COURAGE, presented at the American College of Cardiology meeting in March 2007, showed that adding PCI to optimal medical therapy did not reduce the rate of death or MI compared with optimal medical therapy alone in patients with stable coronary artery disease.
In this current study of more than 460,000 patients, the percentage who received optimal medical therapy with an antiplatelet agent, a beta-blocker, and a statin before PCI actually increased slightly -- from 43.5% to 44.7% -- after COURAGE was reported (P<0.001), according to William Borden, MD, of Weill Cornell Medical College in New York City, and colleagues.
The proportion who received optimal medical therapy at discharge after PCI also rose slightly, from 63.5% to 66% (P<0.001), the researchers reported in the May 11 issue of the Journal of the American Medical Association.
Although the changes were statistically significant, both had marginal clinical significance, the authors noted.
"Collectively, these findings suggest a significant opportunity for improvement and a limited effect of an expensive, highly publicized clinical trial on routine clinical practice," they wrote.
In addition, they wrote, the findings "support a call for innovations in how optimal medical therapy is incorporated into interventional strategies and for improving the translation of clinical evidence into practice."
Borden and his colleagues looked at data from the CathPCI Registry, which is part of the National Cardiovascular Data Registry. They included information on 467,211 patients from 1,012 hospitals who presented without an acute coronary syndrome for elective PCI from Sept. 1, 2005, to June 30, 2009.
Optimal medical therapy before PCI was defined as having a prescription for or a documented contraindication to aspirin, a beta-blocker, and a statin. The definition was similar at discharge, although the antiplatelet drug could be either aspirin or a thienopyridine.
Overall, optimal medical therapy was used in 44.2% of patients before PCI and in 65% at discharge; both rates were higher in patients with known cardiovascular disease and increased slightly from before to after the COURAGE results were reported in March 2007.
"Our study demonstrated that less than half of patients undergoing PCI are taking optimal medical therapy before their procedure, despite the guideline-based recommendations to maximize [such therapy] and the clinical logic of doing so before PCI so that the need for additional symptom relief from revascularization can be appreciated," the authors wrote.
Although a recent study published in Circulation: Cardiovascular Quality and Outcomes found that publication of the COURAGE results was associated with a decline in the use of PCI for patients with stable coronary artery disease in New England, Borden and his colleagues wrote that "our findings demonstrate a continued opportunity to improve care among those patients who do receive PCI."

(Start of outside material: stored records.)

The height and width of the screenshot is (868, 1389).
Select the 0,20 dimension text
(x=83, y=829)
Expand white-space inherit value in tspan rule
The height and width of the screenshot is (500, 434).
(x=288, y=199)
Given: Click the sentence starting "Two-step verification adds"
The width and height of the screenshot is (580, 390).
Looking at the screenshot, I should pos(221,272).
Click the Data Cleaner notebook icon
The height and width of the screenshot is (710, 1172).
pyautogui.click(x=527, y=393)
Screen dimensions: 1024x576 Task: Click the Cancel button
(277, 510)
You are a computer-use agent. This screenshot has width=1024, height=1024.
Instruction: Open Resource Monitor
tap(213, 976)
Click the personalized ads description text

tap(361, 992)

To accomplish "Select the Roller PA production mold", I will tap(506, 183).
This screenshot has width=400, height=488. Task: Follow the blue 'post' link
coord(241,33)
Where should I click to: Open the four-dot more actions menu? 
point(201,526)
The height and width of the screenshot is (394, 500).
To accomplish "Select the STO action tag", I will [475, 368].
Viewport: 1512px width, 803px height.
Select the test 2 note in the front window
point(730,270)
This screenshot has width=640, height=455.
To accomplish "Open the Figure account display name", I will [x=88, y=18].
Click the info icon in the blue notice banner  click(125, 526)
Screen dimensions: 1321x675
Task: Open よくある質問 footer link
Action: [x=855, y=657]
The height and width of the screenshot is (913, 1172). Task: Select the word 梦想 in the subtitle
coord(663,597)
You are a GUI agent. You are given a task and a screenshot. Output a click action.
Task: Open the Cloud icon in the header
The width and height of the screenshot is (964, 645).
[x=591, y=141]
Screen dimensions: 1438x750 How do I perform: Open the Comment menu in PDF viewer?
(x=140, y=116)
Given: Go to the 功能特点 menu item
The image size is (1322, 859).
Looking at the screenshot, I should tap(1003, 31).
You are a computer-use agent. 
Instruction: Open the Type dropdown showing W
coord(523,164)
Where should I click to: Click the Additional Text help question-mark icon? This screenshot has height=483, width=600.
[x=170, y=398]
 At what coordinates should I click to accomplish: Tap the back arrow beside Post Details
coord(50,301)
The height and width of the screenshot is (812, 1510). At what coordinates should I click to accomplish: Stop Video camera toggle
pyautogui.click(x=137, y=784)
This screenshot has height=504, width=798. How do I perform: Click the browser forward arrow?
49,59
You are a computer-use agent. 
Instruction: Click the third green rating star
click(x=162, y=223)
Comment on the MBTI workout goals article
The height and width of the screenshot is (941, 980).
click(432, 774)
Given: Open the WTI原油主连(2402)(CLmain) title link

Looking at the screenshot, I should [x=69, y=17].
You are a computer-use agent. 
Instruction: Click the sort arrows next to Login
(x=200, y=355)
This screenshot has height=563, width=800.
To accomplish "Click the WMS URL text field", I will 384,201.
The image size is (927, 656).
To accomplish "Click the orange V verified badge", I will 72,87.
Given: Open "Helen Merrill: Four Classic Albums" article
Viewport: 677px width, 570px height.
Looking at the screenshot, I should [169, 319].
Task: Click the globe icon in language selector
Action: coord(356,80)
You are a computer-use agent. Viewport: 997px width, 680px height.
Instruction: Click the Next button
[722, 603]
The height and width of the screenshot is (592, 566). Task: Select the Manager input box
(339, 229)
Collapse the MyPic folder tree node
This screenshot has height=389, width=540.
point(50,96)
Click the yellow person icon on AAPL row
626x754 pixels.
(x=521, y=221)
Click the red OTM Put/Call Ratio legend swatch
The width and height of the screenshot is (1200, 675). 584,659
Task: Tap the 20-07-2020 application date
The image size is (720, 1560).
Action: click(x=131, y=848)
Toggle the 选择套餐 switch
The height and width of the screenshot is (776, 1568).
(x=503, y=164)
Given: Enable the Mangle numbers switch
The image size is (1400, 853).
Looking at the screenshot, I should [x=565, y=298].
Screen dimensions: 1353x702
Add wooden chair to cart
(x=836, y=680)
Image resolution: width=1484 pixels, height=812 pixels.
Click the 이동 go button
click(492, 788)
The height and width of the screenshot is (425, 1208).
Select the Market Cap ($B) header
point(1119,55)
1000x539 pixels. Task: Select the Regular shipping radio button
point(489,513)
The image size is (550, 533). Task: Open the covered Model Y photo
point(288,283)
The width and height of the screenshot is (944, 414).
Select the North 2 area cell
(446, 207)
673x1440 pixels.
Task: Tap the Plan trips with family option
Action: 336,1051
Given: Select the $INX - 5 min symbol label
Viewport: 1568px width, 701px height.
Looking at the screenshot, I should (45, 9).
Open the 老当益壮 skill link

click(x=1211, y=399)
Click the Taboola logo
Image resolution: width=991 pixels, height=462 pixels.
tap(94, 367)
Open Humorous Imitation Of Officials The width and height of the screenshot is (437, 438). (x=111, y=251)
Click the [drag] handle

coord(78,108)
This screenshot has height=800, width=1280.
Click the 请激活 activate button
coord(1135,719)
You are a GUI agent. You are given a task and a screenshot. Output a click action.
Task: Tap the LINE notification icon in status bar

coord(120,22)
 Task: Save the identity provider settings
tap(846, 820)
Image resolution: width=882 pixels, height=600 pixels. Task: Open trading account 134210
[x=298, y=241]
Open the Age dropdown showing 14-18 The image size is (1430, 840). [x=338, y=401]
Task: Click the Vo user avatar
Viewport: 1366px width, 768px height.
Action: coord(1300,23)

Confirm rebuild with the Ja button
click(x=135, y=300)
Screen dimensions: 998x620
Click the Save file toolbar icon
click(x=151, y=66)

That responsibility, they added, should fall to both the interventional cardiologist and the patient's primary care physician.
"The findings ... demonstrate the need for continuous research in the medical field, specifically for the improvement of medical therapy before and after PCI," commented David Holmes, MD, of the Mayo Clinic in Rochester, Minn., in a statement.
"The study also shows us there is a need to improve how the results of comparative effectiveness research are distributed and become features of care, and how research is translated to practice," said Holmes, who is president of the American College of Cardiology.
The authors acknowledged some limitations of the study, including the use of data from centers that chose to participate in the registry, the possibility that medication contraindications were underdocumented, and the inability of the registry to capture cases in which clinicians recommended optimal medical therapy to referring physicians but did not implement the guidance themselves.